A two-truck platoon would save about 4% in fuel compared to a pair of rigs running separately, the report says, and payback could be as short as one or two years. Fuel savings come from reduced air turbulence between the two vehicles when they operate 40- to 50-feet apart.

The original vision, as I understood it, suggested that as many as 10 trucks could be platooned, limited only by the strength of the radio signal connecting them. And that vision also suggested that random trucks could join an existing platoon if they “asked” by electronic means and determined that routes were compatible. A commercial connection between trucks was also envisioned, namely that the lead rig – which enjoys a much smaller fuel saving – could be paid by the others.

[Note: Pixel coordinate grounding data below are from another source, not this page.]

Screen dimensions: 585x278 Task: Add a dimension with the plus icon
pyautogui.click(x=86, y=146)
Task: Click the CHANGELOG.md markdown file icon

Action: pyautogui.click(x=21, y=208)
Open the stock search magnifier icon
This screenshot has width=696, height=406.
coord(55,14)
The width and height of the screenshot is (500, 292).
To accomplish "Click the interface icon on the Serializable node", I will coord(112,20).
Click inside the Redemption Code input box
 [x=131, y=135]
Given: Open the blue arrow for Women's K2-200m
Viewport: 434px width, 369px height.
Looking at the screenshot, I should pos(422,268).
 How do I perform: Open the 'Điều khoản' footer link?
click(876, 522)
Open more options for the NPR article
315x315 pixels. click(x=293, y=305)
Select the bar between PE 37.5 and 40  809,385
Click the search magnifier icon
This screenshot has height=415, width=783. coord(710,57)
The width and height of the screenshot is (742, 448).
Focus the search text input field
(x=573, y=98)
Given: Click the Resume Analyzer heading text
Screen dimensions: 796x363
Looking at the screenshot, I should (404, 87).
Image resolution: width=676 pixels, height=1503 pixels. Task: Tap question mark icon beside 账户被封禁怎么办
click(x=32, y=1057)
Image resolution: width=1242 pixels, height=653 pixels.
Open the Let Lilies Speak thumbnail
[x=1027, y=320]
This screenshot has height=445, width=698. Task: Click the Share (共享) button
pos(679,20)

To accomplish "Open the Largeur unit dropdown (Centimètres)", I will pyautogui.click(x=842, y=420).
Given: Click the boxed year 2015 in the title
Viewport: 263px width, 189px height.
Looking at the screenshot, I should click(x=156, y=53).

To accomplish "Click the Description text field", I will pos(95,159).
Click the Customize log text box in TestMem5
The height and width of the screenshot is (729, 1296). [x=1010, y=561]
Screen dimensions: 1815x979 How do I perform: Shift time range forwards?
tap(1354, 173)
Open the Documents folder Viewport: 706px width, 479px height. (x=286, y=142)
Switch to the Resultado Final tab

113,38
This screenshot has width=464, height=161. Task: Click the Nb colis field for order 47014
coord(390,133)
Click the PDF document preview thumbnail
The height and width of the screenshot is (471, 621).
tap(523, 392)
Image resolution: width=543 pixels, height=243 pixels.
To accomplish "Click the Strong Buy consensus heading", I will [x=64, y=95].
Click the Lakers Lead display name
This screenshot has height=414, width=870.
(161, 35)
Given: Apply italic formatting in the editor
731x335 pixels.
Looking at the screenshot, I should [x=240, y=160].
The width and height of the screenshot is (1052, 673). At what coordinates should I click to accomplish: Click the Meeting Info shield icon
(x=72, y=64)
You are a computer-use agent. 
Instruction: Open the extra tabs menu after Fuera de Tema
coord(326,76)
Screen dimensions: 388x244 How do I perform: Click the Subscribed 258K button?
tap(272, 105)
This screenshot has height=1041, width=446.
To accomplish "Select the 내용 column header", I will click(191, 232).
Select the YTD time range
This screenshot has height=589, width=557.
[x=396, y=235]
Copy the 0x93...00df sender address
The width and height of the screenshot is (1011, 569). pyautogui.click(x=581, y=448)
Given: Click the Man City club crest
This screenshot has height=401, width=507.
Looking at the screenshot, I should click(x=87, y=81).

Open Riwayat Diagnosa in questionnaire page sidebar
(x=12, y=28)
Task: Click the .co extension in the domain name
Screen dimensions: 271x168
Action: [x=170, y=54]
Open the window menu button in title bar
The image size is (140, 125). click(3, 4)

As things stand now, none of this is practical anywhere except on smooth and easy highways in good weather with a pair of trucks from the same fleet.

The biggest downside, to my mind, is the fate of the poor driver in the second truck. These are not autonomous trucks, remember, so all following trucks will need a driver. How on earth do you keep that poor bugger awake?

One big cloud over all this fancy wizardry is that it’s essentially limited to 80,000-pound vans being hauled down clean highways. Talk to loggers, guys hauling to and from remote mines, people supplying all manner of things in oil fields, and you know what you’ll hear.